その正体は鼠獣族と呼ばれる獣族の魔人であり、隠し潜ませていた魔力を解放した。
そしてクラウスの暗殺を防いだ『緑』の七大聖人ログウェルに対して向かい合い、その間に立つワーグナーに視線を向けずに告げる。
「――……ワーグナー。アンタは下がってろ」
「……マチス、なのか……?」
「そうだ。これが俺の、本当の姿だ」
「……!!」
「……すまねぇな」
鼠の顔ながらも面影を残す瞳と声を聞き、ワーグナーは目の前に居る異形の者が自分の知るマチスだと否応なく悟らされる。
そして別れにも似た謝意を述べた後、マチスはワーグナーの横を尋常ではない速度で通り抜けながら真正面からログウェルに突っ込んだ。
「マチスッ!?」
「ほっ!」
「シャァッ!!」
通り抜けるマチスをワーグナーは目で追い叫ぶが、その声も届かない。
そしてログウェルが右手に持つ長剣を薙ぎ突き、マチスはそれを凄まじい反射神経と速度を見せながら避け跳び屈みながら左脚の蹴りを放った。
それを避けたログウェルは崩した態勢にも関わらず突いた剣を跳ね戻し、マチスの左腕を狙い斬り裂く軌道を描く。
それを察知に軸足にしていた右足で地面を蹴り飛ばしたマチスは大きく横へ跳び避け、再びログウェルの剣を間合いから外して見せた。
しかしログウェルはクラウスが寝ている小屋の前へ陣取り、その場から離れる様子を見せない。
それを見たマチスは眉間を寄せながら鋭く睨み、鼠の顔をした口から舌打ちを鳴らした。
「……チッ」
「!」
マチスはそのまま大きく後方へ飛び、身を翻して村の外へ逃げるような姿を見せる。
そして周囲に居た部族の者達を大きく跳躍すると、ログウェルは後ろで見ていたパールに向けて伝えた。
「――……クラウス様を、任せていいかね?」
「え……」
「いいかね?」
「……ああ!」
「それと、黒獣傭兵団をクラウス様に近付けてはならんぞ。他の勇士達で、囲んで留めておきなさい」
「!」
ログウェルはそう頼みながら微笑み、マチスの後を追い掛ける。
その背中を見送ったパールは表情を引き締めると、部族の者達に通じる言語で、そして黒獣傭兵団に対して通じる言語で命じた。
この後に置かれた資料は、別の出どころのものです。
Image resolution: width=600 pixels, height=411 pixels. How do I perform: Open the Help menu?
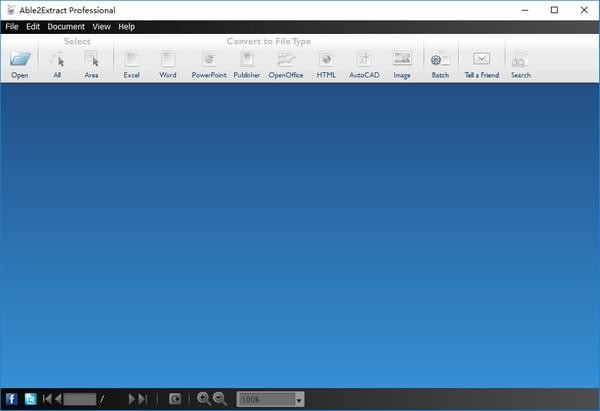pyautogui.click(x=127, y=26)
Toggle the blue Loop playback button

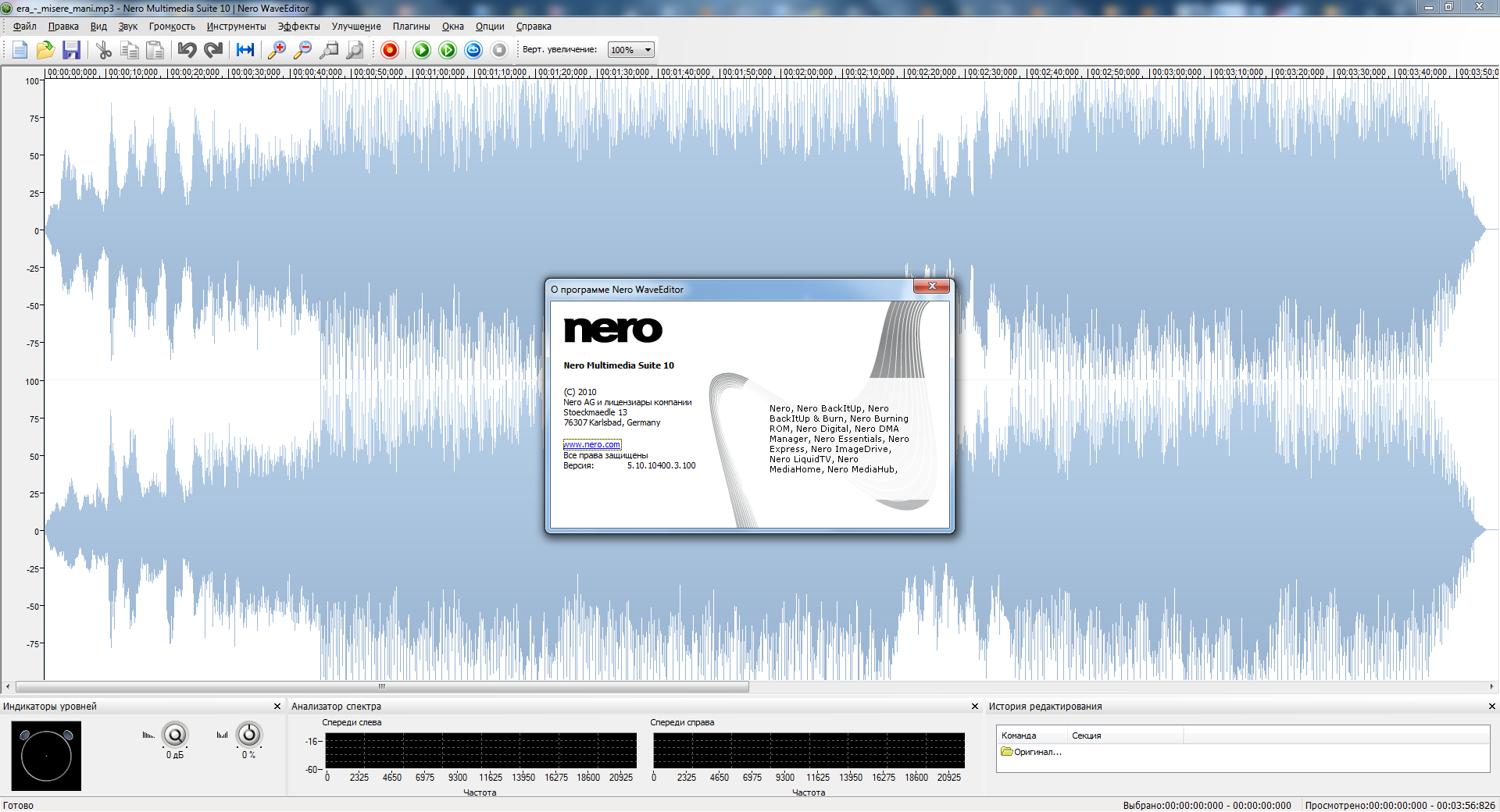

「『――……勇士は武器を持て! そしてあの者達を、クラウスの傍に近付けるなッ!!』」
「『あ、ああ!』」
「お前達、そこから動くな! 小屋にも近付くな!」
「!?」
「武器を持ち、一歩でも近付く素振りを見せた時点で、貴様達を敵と見做すッ!!」
叫び命じるパールは勇士達を動かし、唖然としている黒獣傭兵団の面々に向けて警告を向ける。
そして訓練された勇士達は女子供を家に避難させながら武器を持ち、槍や弓を黒獣傭兵団に向けて包囲するように構えた。
一方で黒獣傭兵団は指揮者であるワーグナーは唖然とした表情を見せながら、マチスが消えた方角を向いたまま固まっている。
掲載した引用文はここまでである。